5-12-16
Maman chérie,
Les jours ne se sont peut être
jamais passé pour moi avec autant de monotonie. Je ne m’en plainds pas, puisque
ce travail de jour est presque un repos pour moi ; hier avant de
m’endormir et ce matin j’ai encore expedié un roman de Balzac.
La pluie s’est remis de la partie,
ça nous promet des bains de boue + complets que ceux de Balaruc, mais tant que
nous sommes en reserve il n’y a que demi-mal. On se protege facilement de la
pluie dans nos trous quand on est pas en première ligne, et on se protège du
froid aussi. Tu ne peux croire ce qu’un simple trou dans la terre peut être
chaud lorsque l’ouverture est à peu près bouchée, meme par une simple toile de
tente. La chaleur animale n’est pas un mythe. Et l’odeur ? Je crois avoir
presque complètement perdu le sens de l’odorat.

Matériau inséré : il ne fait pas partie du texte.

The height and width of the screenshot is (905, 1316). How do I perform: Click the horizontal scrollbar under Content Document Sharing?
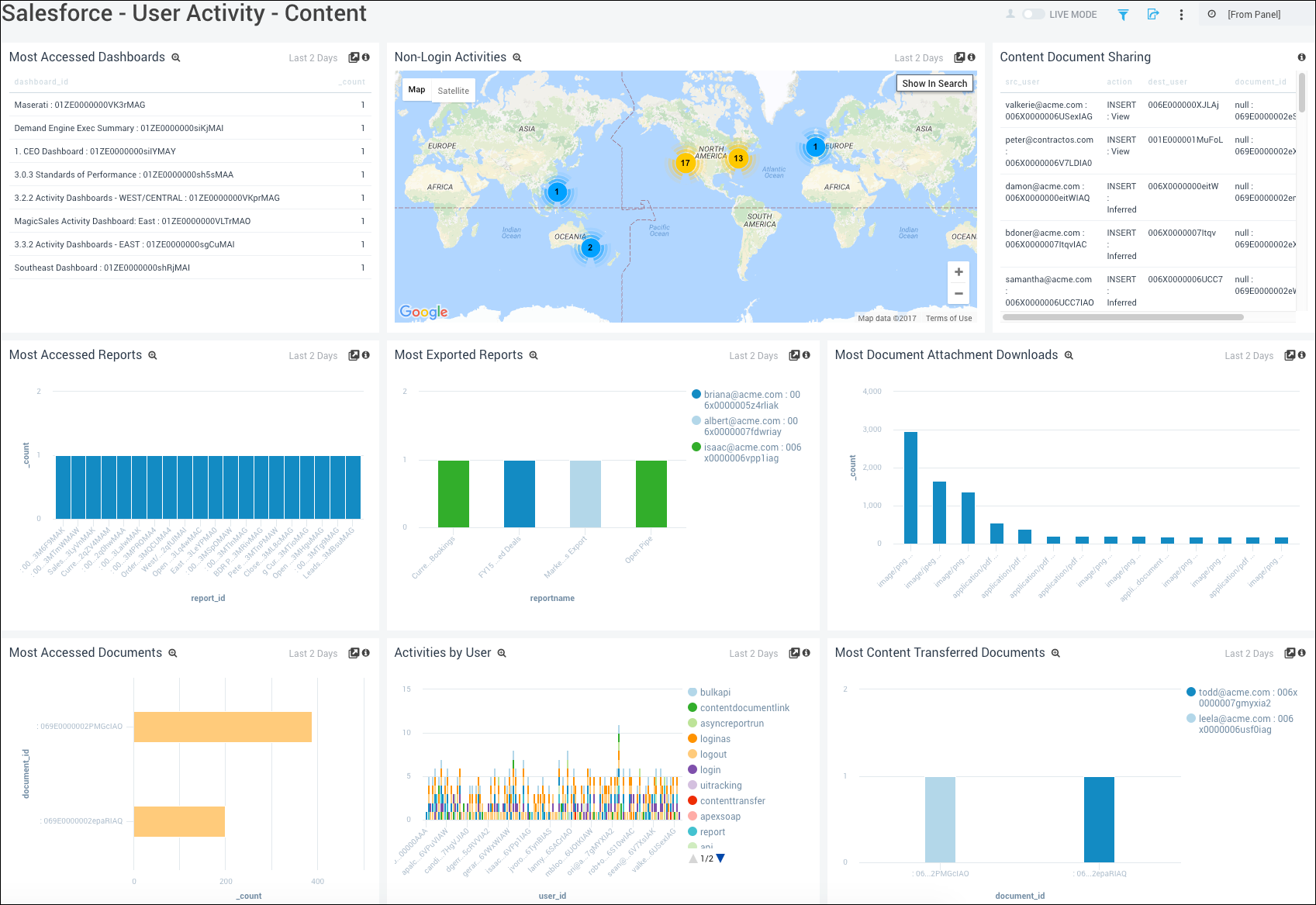pos(1124,316)
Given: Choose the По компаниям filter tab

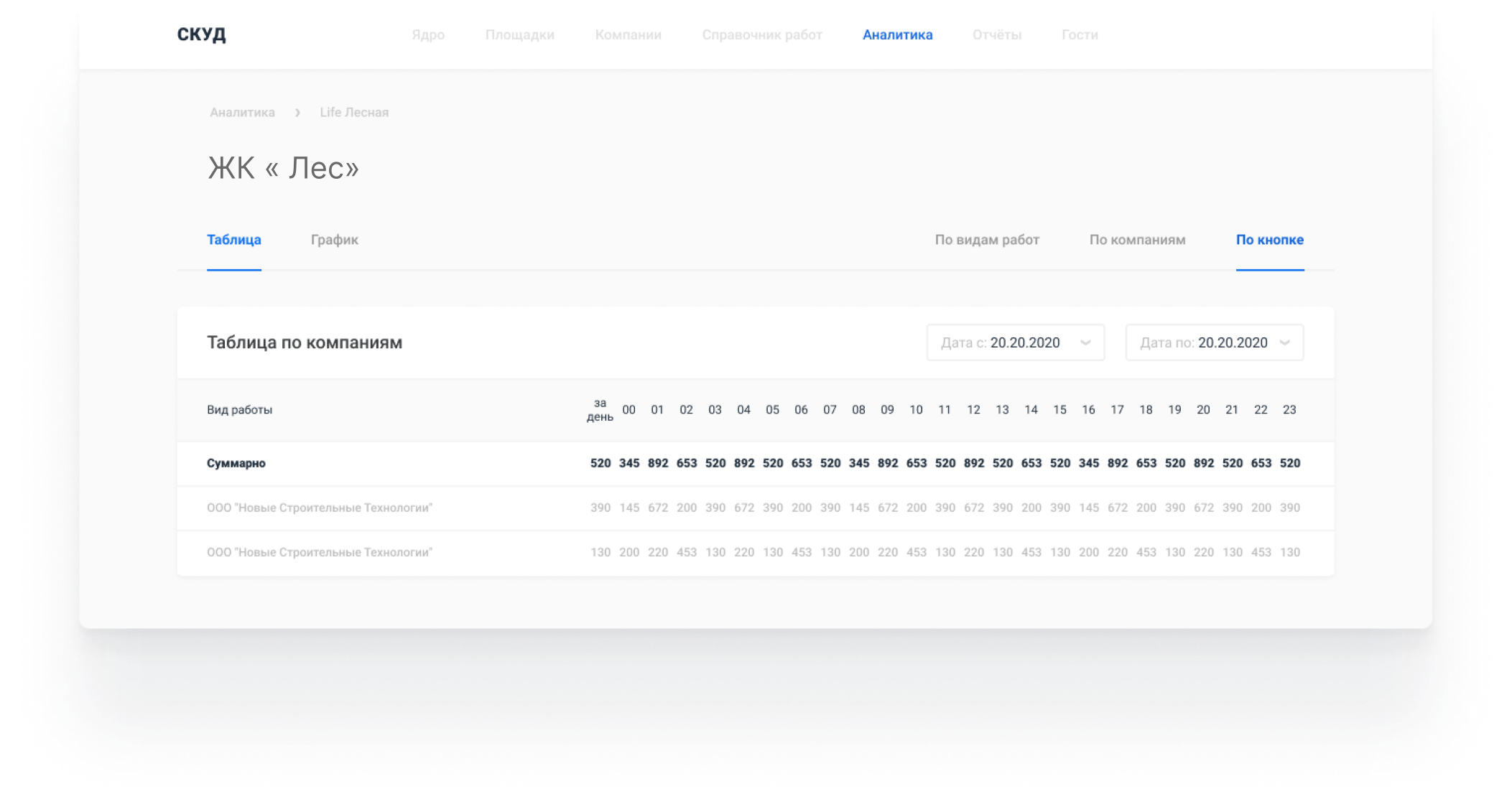Looking at the screenshot, I should click(1136, 240).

Je mange toujours beaucoup, et
toujours nous pouvons faire chauffer notre nourriture : petit feu, alcool
solidifié, etc.
Mes hommes ? Je paye un peu mes
voyages d’une compagnie ds une autre, puis je n’ai pas pu les reprendre en main
pendant le repos puisqu’ils étaient au repos et moi au cours du D.D.
Beaucoup de nouveaux. Puis ils sont
lassés. Puis il y a de ma faute. Cette permission ratée m’a donné une sale
mentalité et m’a souvent fait vivre ds l’idée fixe de la permission à venir que
ds le devoir present.
Le successeur du cap. Baudin ne dit
pas grand-chose pour le moment. Quand au docteur Bourgeaud, on peut dire qu’il
n’a jamais été remplacé. Il fallait du devouement, et ces nombreux successeurs
qui n’avaient pas ce devouement ont rarement passé plus de 2 ou 3 jours au
milieu de nous. Tout ce que tu me racontes de la gosse m’amuse beaucoup.